Wednesday, September 30, 2015

Another web component - upper88-title

In the weekend I published my second web component - upper88-title. Like my first one this is a vanilla JS web component, that does not use Polymer or any other library, apart from the web components polyfill. It might also be the smallest web component ever in terms of lines of code...

What it does is very simple: it allows you to tag some html in your web page as title, and the web component will grab the text (skip html tags) and set it as document title. So you don't have to type the same text over again - and can avoid the risk of forgetting to update the document title, it will always show the same text as that displayed in the actual page.

A little more advanced is that you can use Polymer data binding (even if the component itslef does not depend on Polymer) to set the content of both the HTML tag and document title at the same time. 

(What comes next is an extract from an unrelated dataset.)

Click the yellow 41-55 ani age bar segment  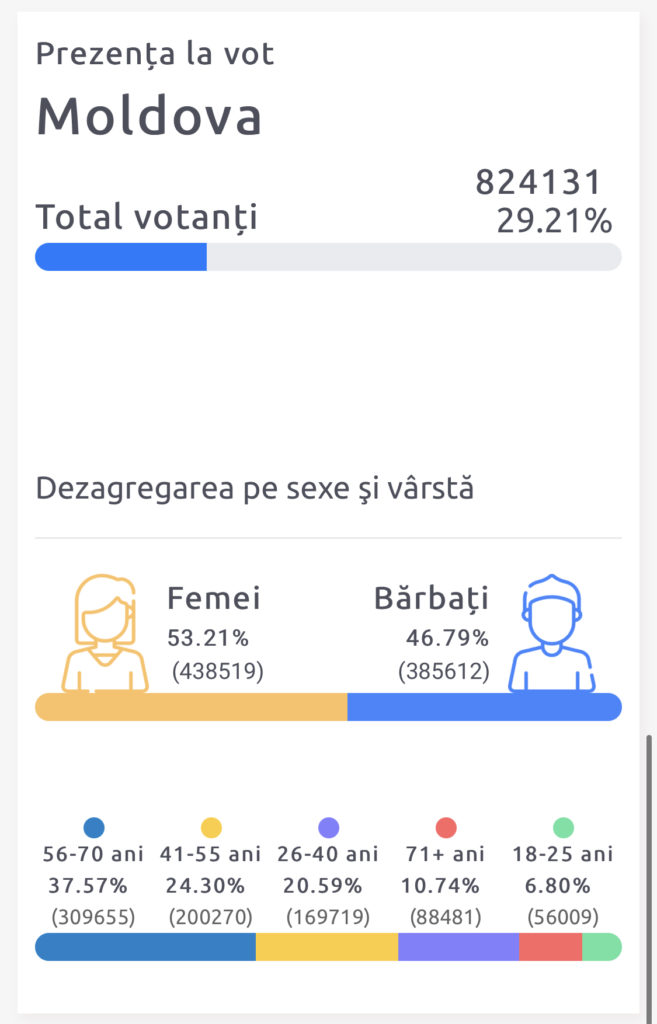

Tried to publish it on customelements.io but it seems like the job that updates the site is broken, so you can't see it there yet.

Tuesday, September 15, 2015

Polymer summit 2015

During the day I've followed Polymer Summit 2015 over the net. Lots of good talks and useful information. I do belive that the approach of Custoim HTML elements is the future, but even though Polymer is on it's way, I don'ät think tehey are really there yet.

Pros:

  • the approach of components that can be reused, extended and combined into new components
  • some really awesome components are available out there, both from Google and others
Not cons, but stuff they have to work on:
  • dependencies,build system etc: when you start a polymer project, bower will download that feels like half the internet for you, not really manageable, and my previous experiences from build system have not been to good. You really need a good build system, and preferanbvle a CDN so you don'ät have to manage all this
  • the kiving of HTML, CSS and javascript in one file seems like a step backward.
But yes,. I do think web components is the future, I only wonder when we will be there....

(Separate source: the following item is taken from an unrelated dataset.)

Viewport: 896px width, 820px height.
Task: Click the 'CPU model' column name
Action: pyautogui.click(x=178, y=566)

Web Components: no size in attachedCallback

When I made the upper88-wordclod web component everything worked fine when I had hard-coded sizes in the beginning. The library worked well and gave the ouput I expected (well, actually a bit better, it's an awesome library).

But when I switched to a size set with CSS it stopped working. After some debugging I realized that the element had no size yet. When attachedCallback(which is the place where you would render your element for the first time) is called, the element has no size set yet, so if your code (or a library you might use) relies on getting the height or width of the element ity won't work.

The recommended way is to remove all sizing from javascript and do it in CSS instead, which will work, but in my case that was not an option. Instead I had to add a call to setTimeout to make the actual rendering take place a bit later, after sizes have been calculated. That seems to work well, you don't actually see the delay and I have had no problem with the solution.

Monday, September 14, 2015

First web component published - upper88-wordcloud

Yesterday I published my first web component, It is a custom component called upper88-wordcloud. Very basic so far, you set the data using the attribute rows and optionally minimum and maximum font size using an options attribute.

An example:
Goldmedals from Track and Field World Championship 2015
Html for this:
<upper88-wordcloud options='{"maxFont":60}' rows='[["Kenya", 7], ["Jamaica", 7], ["United States", 6], ["Great Britain", 4], ["Ethiopia", 3], ["Poland", 3], ["Canada", 2], ["Germany", 2], ["Russia", 2], ["Cuba", 2]]'>
    </upper88-wordcloud%gt;

Size, background color etc are set using CSS.

For rendering the actual word cloud the component uses a library available on GitHub, wordcloud2.js by Tim Dream. A great library, and it supports rendering the wordcloud as a set of HTML span's, which feels like the best way to go for a custom element.

So far the component is very basic and doesn't expose much of the flexibility that the library has. There is definitely room for improvement.